In the account of the burning bush, God submitted to Moses, partly, when Moses protested that he was slow of speech. God did not submit completely, and told Moses he still had to do the job, but he gave him Aaron as a spokesman. "Then Moses said to the Lord, 'O my Lord, I am not eloquent, neither before nor since You have spoken to Your servant; but I am slow of speech and slow of tongue.' So the Lord said to him, 'Who has made man’s mouth? Or who makes the mute, the deaf, the seeing, or the blind? Have not I, the Lord? Now therefore, go, and I will be with your mouth and teach you what you shall say.' But he said, 'O my Lord, please send by the hand of whomever else You may send.' So the anger of the Lord was kindled against Moses, and He said: 'Is not Aaron the Levite your brother? I know that he can speak well. And look, he is also coming out to meet you.

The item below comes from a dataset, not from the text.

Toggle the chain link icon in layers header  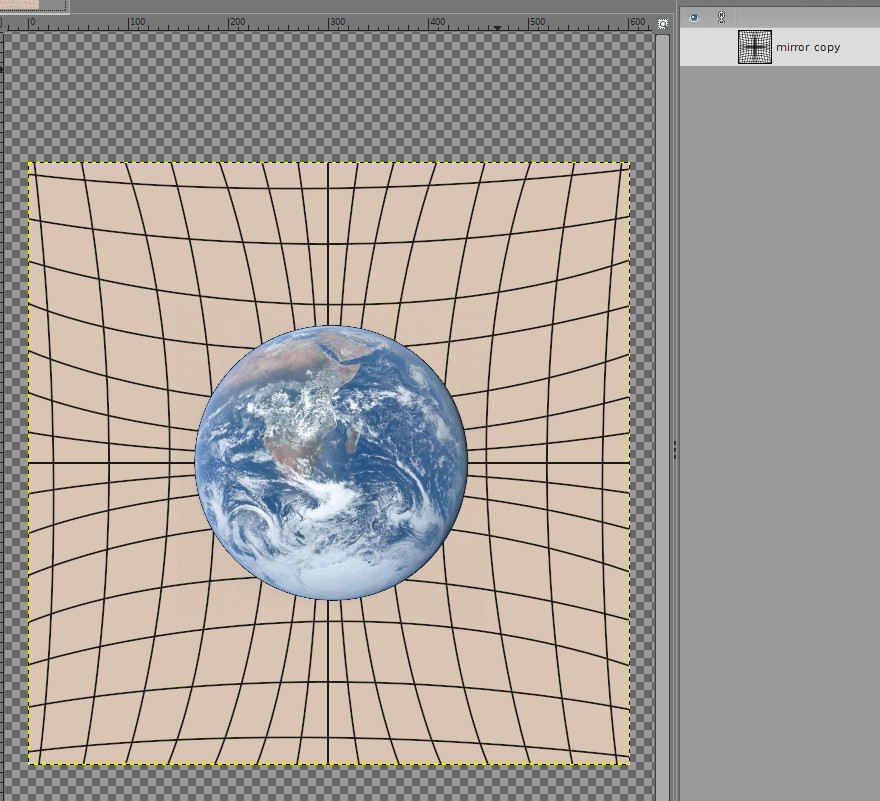(x=721, y=17)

When he sees you, he will be glad in his heart. Now you shall speak to him and put the words in his mouth. And I will be with your mouth and with his mouth, and I will teach you what you shall do. So he shall be your spokesman to the people. And he himself shall be as a mouth for you, and you shall be to him as God. And you shall take this rod in your hand, with which you shall do the signs.' " (Exodus 4:10-17).

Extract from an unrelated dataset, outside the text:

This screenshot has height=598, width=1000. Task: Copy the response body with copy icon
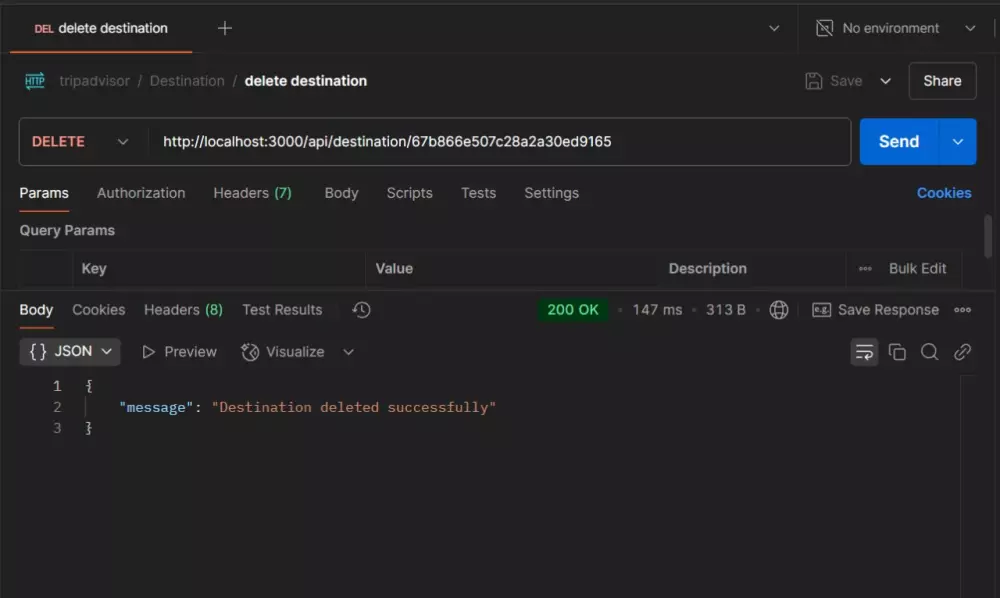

There are other occasions when God submitted to Moses. In the matter of the golden calf, when God said He would destroy Israel, He submitted to Moses and relented when Moses pleaded for Israel (Exodus 32:7-14). God first said He would not go with Israel (Exodus 33:1-3), but then agreed to go with at Moses's appeal and to show Moses His glory, but He did not allow Him to see His face (Exodus 33:12-23). When Moses was so stressed he felt like he couldn't take it any more, God gave him seventy elders to help him bear his burden (Numbers 11:10-17).
Yet in one matter, God did NOT submit to Moses. "Then I pleaded with the Lord at that time, saying: 'O Lord God, You have begun to show Your servant Your greatness and Your mighty hand, for what god is there in heaven or on earth who can do anything like Your works and Your mighty deeds? I pray, let me cross over and see the good land beyond the Jordan, those pleasant mountains, and Lebanon.' But the Lord was angry with me on your account, and would not listen to me. So the Lord said to me: 'Enough of that! Speak no more to Me of this matter' " (Deuteronomy 3:23-26). Yet, even here, God let Moses see the land with his eyes even though he could not go there (verse 27).
God submitted to Gideon's requests for a sign with the fleece, two signs in fact (Judges 6:36-40). He submitted to Hezekiah's tears and desire to live after telling him he would die (2 Kings 20:1-6).
Here is another example, where God told a prophet to do something, but the prophet had a conscience problem with doing what God told him! So God gave him an alternative. " 'And you shall eat it as barley cakes; and bake it using fuel of human waste in their sight.' Then the Lord said, 'So shall the children of Israel eat their defiled bread among the Gentiles, where I will drive them.' So I said, 'Ah, Lord God! Indeed I have never defiled myself from my youth till now; I have never eaten what died of itself or was torn by beasts, nor has abominable flesh ever come into my mouth.' Then He said to me, 'See, I am giving you cow dung instead of human waste, and you shall prepare your bread over it' " (Ezekiel 4:12-15). God never said that human waste could not be used as fuel, but Ezekiel had conscience problem with it anyway, so God submitted to the needs of Ezekiel's tender conscience and let him use cow dung for fuel for the fire to cook his food. This is an example of God following the same principle He inspired Paul to write about in 1 Corinthians 8:9-13 and Romans 14:14-23.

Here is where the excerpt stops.